Arrange as a numbered list, omitting blank lines, everything in the data from the line containing "Click the browser reload button" down to the line containing "point(1467,104)", both included.
+ + + + +
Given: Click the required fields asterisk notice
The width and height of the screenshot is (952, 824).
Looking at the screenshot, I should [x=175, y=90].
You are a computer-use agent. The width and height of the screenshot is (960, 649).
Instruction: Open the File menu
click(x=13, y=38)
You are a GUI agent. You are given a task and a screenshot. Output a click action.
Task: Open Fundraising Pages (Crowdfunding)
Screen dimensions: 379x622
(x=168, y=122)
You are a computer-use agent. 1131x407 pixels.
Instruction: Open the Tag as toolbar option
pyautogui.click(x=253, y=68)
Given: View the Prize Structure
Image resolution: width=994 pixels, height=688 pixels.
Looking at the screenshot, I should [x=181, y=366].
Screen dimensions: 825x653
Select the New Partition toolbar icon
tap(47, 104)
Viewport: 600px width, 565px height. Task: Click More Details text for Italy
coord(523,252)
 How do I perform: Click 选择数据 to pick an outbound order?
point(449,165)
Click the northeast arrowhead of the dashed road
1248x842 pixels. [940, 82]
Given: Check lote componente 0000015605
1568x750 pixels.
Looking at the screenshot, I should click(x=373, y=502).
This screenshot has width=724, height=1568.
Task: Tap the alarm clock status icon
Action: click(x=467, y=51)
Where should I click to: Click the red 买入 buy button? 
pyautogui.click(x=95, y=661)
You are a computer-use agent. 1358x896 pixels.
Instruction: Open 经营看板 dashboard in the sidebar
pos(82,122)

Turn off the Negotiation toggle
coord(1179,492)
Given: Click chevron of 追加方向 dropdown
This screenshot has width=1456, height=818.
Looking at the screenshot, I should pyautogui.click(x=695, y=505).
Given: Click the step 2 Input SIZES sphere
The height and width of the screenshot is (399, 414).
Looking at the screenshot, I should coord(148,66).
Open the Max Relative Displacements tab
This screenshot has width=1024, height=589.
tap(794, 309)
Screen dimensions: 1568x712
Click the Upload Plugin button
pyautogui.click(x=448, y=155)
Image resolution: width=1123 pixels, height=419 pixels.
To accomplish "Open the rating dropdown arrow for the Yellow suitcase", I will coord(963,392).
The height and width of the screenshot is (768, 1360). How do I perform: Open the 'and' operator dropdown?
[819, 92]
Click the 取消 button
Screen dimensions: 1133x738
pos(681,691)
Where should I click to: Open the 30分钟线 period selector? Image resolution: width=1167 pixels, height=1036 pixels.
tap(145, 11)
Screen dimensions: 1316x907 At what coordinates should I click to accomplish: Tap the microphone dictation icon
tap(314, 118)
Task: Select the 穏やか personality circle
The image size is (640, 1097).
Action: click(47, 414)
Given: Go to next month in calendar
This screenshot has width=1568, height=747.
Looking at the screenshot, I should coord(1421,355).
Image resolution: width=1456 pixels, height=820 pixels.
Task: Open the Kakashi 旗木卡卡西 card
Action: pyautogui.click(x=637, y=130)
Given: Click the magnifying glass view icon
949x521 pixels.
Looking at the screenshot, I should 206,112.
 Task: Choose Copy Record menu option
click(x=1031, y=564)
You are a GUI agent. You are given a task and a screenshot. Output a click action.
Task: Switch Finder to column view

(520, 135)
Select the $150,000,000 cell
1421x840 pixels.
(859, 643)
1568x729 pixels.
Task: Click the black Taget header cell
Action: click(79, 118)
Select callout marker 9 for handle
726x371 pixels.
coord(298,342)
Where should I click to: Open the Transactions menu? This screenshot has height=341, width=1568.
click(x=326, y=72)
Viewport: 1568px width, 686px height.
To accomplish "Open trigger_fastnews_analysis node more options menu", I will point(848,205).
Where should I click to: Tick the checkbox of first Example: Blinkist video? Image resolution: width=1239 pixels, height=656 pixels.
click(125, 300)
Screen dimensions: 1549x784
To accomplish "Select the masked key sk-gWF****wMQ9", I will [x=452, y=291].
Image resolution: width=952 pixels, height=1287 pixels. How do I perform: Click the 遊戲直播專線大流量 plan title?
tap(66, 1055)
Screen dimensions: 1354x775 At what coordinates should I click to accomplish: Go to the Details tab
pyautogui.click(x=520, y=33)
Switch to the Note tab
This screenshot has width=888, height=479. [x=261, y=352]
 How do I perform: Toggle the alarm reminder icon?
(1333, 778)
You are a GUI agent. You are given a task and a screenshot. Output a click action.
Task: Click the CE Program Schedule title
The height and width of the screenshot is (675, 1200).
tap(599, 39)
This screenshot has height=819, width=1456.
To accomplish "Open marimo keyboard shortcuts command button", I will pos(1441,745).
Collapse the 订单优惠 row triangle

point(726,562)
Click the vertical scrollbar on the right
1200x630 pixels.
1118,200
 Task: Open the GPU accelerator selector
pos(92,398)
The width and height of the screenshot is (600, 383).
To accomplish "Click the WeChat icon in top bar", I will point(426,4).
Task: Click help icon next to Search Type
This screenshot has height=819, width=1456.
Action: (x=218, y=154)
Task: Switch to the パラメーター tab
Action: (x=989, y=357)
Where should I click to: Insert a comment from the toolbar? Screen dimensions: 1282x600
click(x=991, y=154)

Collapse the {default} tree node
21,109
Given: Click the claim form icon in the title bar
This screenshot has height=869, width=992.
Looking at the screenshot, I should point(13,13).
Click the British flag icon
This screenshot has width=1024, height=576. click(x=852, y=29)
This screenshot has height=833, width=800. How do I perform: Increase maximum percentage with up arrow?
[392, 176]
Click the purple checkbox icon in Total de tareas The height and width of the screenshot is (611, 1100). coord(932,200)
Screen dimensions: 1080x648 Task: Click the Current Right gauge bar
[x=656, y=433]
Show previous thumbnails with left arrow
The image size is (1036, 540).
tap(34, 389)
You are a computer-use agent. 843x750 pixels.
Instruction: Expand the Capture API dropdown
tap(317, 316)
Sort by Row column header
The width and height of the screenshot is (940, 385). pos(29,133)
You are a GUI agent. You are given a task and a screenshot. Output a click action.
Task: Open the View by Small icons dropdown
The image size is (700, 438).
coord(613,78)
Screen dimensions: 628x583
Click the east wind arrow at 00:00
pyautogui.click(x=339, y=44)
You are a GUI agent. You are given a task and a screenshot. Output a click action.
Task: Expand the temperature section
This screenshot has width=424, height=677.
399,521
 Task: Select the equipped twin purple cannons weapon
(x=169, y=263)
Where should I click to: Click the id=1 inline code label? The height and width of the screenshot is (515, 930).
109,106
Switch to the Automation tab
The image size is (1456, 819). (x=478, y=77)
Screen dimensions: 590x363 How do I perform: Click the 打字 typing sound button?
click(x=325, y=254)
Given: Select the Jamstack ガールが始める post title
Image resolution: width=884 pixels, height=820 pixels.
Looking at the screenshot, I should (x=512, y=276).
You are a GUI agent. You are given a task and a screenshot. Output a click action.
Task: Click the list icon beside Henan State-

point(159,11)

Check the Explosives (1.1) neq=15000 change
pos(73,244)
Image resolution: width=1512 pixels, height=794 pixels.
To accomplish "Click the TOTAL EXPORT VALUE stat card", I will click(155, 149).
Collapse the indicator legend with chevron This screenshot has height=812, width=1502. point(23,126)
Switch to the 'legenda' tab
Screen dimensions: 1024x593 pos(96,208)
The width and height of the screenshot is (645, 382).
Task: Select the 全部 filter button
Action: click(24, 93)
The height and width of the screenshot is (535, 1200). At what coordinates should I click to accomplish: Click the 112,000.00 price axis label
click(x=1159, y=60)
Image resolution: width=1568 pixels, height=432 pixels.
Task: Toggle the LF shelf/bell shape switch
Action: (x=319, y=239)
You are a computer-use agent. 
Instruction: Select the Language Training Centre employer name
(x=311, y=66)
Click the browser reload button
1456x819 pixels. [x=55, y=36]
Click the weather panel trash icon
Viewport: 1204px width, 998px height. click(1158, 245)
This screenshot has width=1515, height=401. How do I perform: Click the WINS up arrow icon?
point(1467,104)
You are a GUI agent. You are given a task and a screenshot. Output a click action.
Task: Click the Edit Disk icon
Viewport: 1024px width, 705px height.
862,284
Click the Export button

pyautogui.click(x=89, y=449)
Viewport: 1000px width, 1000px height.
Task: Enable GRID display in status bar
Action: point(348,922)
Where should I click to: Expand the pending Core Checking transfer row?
+ + + + +
Response:
1. Click the browser reload button
2. 1456x819 pixels. [x=55, y=36]
3. Click the weather panel trash icon
4. Viewport: 1204px width, 998px height. click(1158, 245)
5. This screenshot has width=1515, height=401. How do I perform: Click the WINS up arrow icon?
6. point(1467,104)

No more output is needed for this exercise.